◆ Requirement: Return each line exactly, from the one that has "Instruction: Navigate to Blogs" through the end of the entries, both ends included. Pictures do not belong.

◆ Dataset entries:

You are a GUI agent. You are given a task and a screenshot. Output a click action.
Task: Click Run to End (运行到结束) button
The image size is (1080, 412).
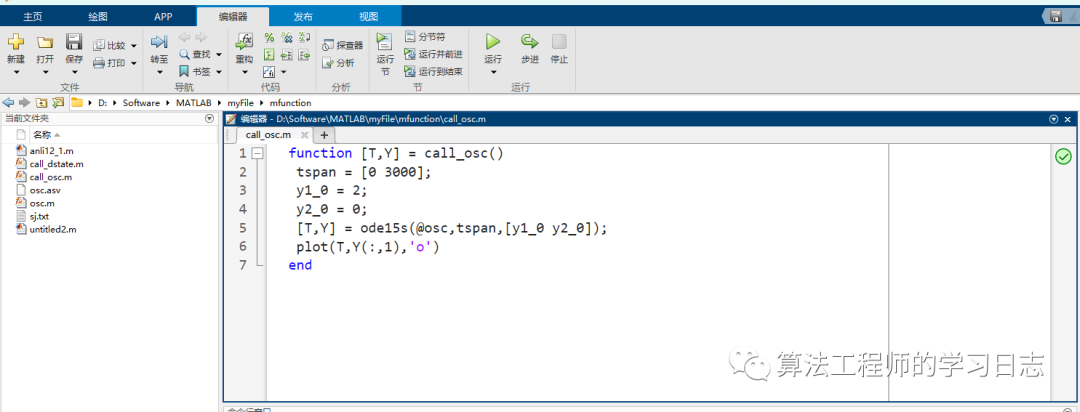tap(433, 71)
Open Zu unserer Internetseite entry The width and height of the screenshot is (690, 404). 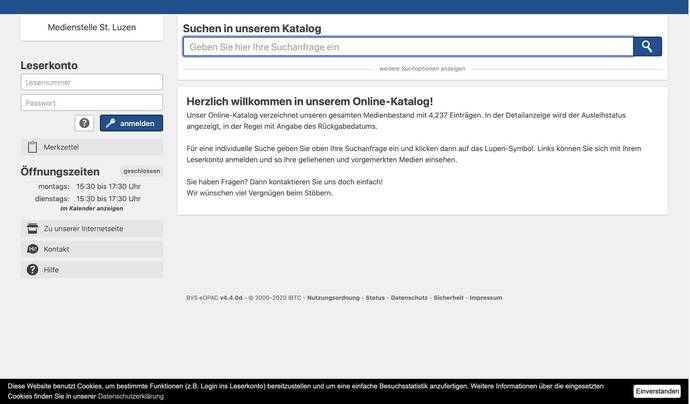(x=92, y=228)
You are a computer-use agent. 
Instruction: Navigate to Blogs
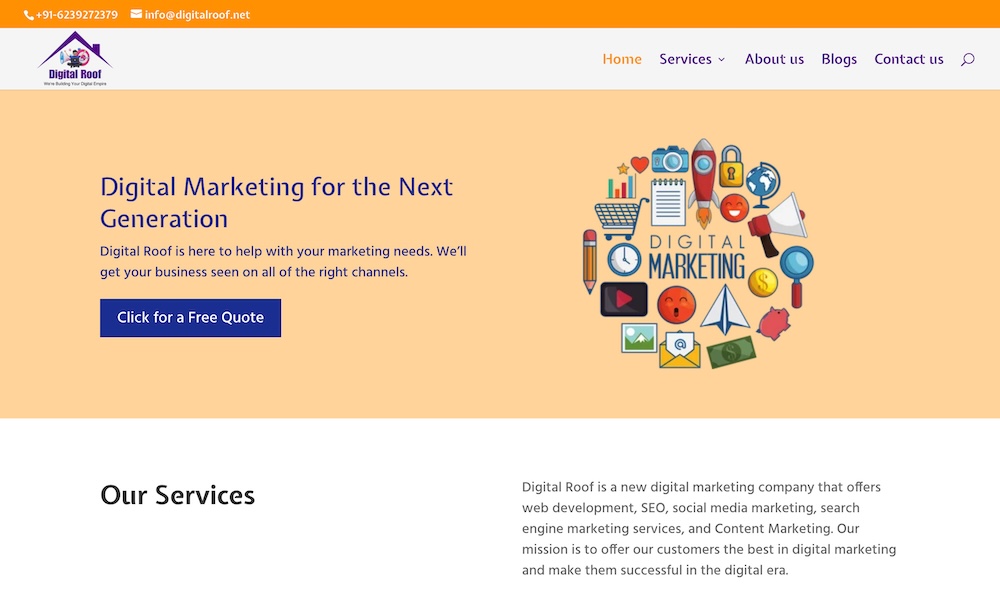click(x=839, y=59)
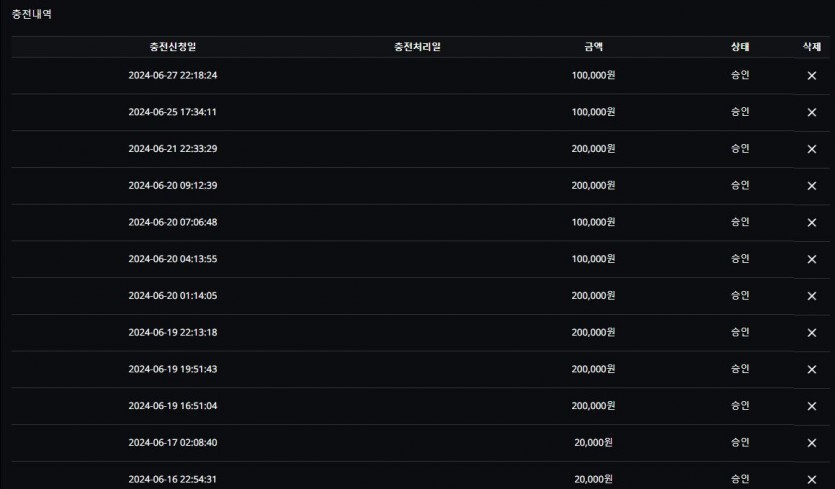Click the 충전신청일 column header
The width and height of the screenshot is (835, 489).
click(x=173, y=47)
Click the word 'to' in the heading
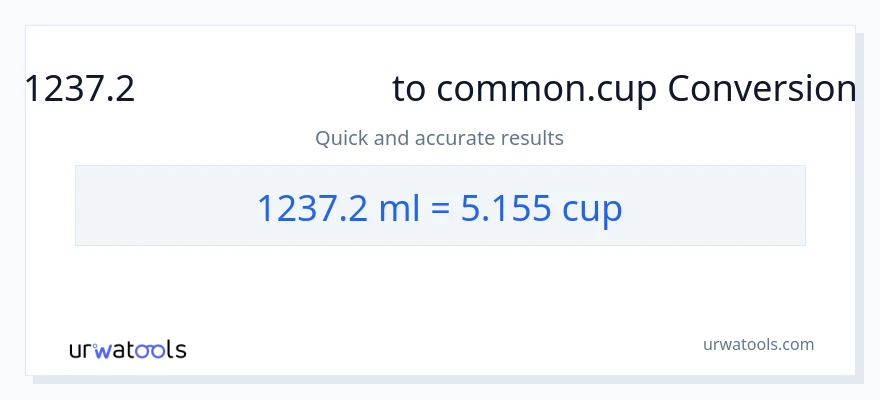The height and width of the screenshot is (400, 880). tap(408, 90)
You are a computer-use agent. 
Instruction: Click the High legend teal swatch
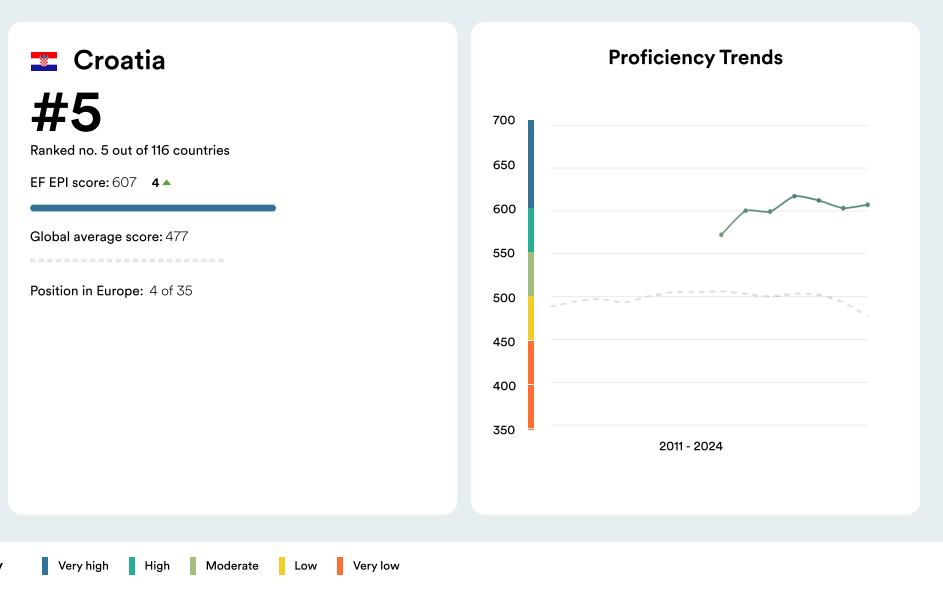coord(132,566)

◆ Exercise result:
Instruction: Navigate to Blogs
click(x=839, y=59)
Click the 충전신청일 column header
The width and height of the screenshot is (835, 489).
click(x=173, y=47)
Click the word 'to' in the heading
The height and width of the screenshot is (400, 880). tap(408, 90)
You are a computer-use agent. 
Instruction: Click the High legend teal swatch
coord(132,566)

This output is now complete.